Oops. Path problems. What am I? I am a path. Where am I? In a lovely garden. Why am I? To give the lovely gardener gentle access to stuff. Am I important? Not as important as the plants and trees around me. Oh. That explains it, then.
New Path to the White Wire Seat
Sometimes paths can easily be re-routed, without too much fuss. Over-sized Anemanthele grasses get dug out, and Hydrangeas and Agapanthus are shifted out of the way. The curve (my paths like to be curved) is realigned, the edging logs moved accordingly. Lucky path!
There are rules...
But there are definite rules when a path becomes impassable. No cherished shrubs (e.g. the beautiful species rose Fenderlei) can be removed, nor can special trees (e,g, the golden leafed Cercis) be pruned. Large, desirable striped Phormiums must stay firmly in position. If the path which audaciously wiggled between these lovelies doesn't fit any more, then it's decommissioned. Gone, without a trace. No tears.
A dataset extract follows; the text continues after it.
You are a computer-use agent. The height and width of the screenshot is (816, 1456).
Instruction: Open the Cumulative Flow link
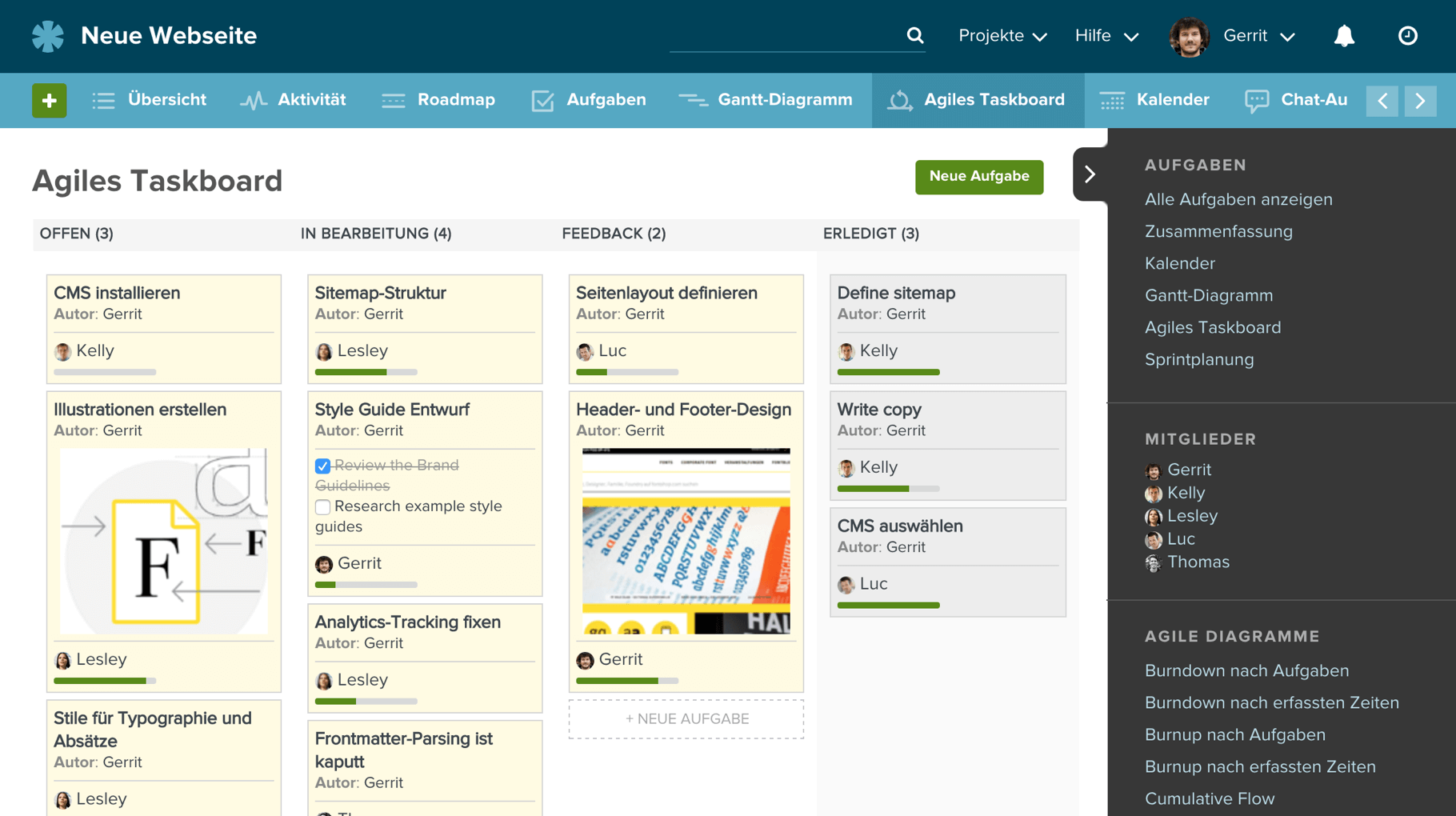(x=1209, y=798)
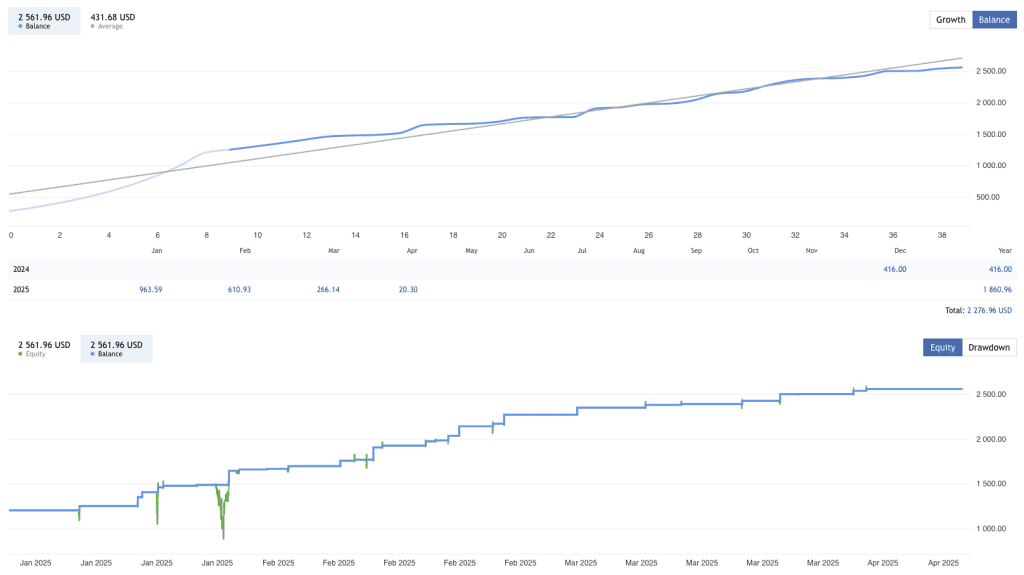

One of the many misconceptions about paths is that they need to be planned. One day, after blocking off an ill-conceived path, I stumbled through the Agapanthus to to sit on a large tree stump and think. Aha! Quickly I dug out the Agapanthus and cleared a new path to the stump. An instant destination, a perfect end-point, lovely to sit on with a cup of tea. Another misconception is that a path has to have a reason for being there. It does not. It might just look good. It might give proportion to a garden area that is too big, or oddly shaped. Or maybe the gardener just likes building paths.
Sitting on the big Stump
It does help if the gardener walks on his or her paths, though. I'd suggest that at least three times a year in three different seasons is the absolute minimum. It's too easy to get swallowed up by the greenery. However, if one of the cats or the dogs uses a path then its future is obviously much more secure.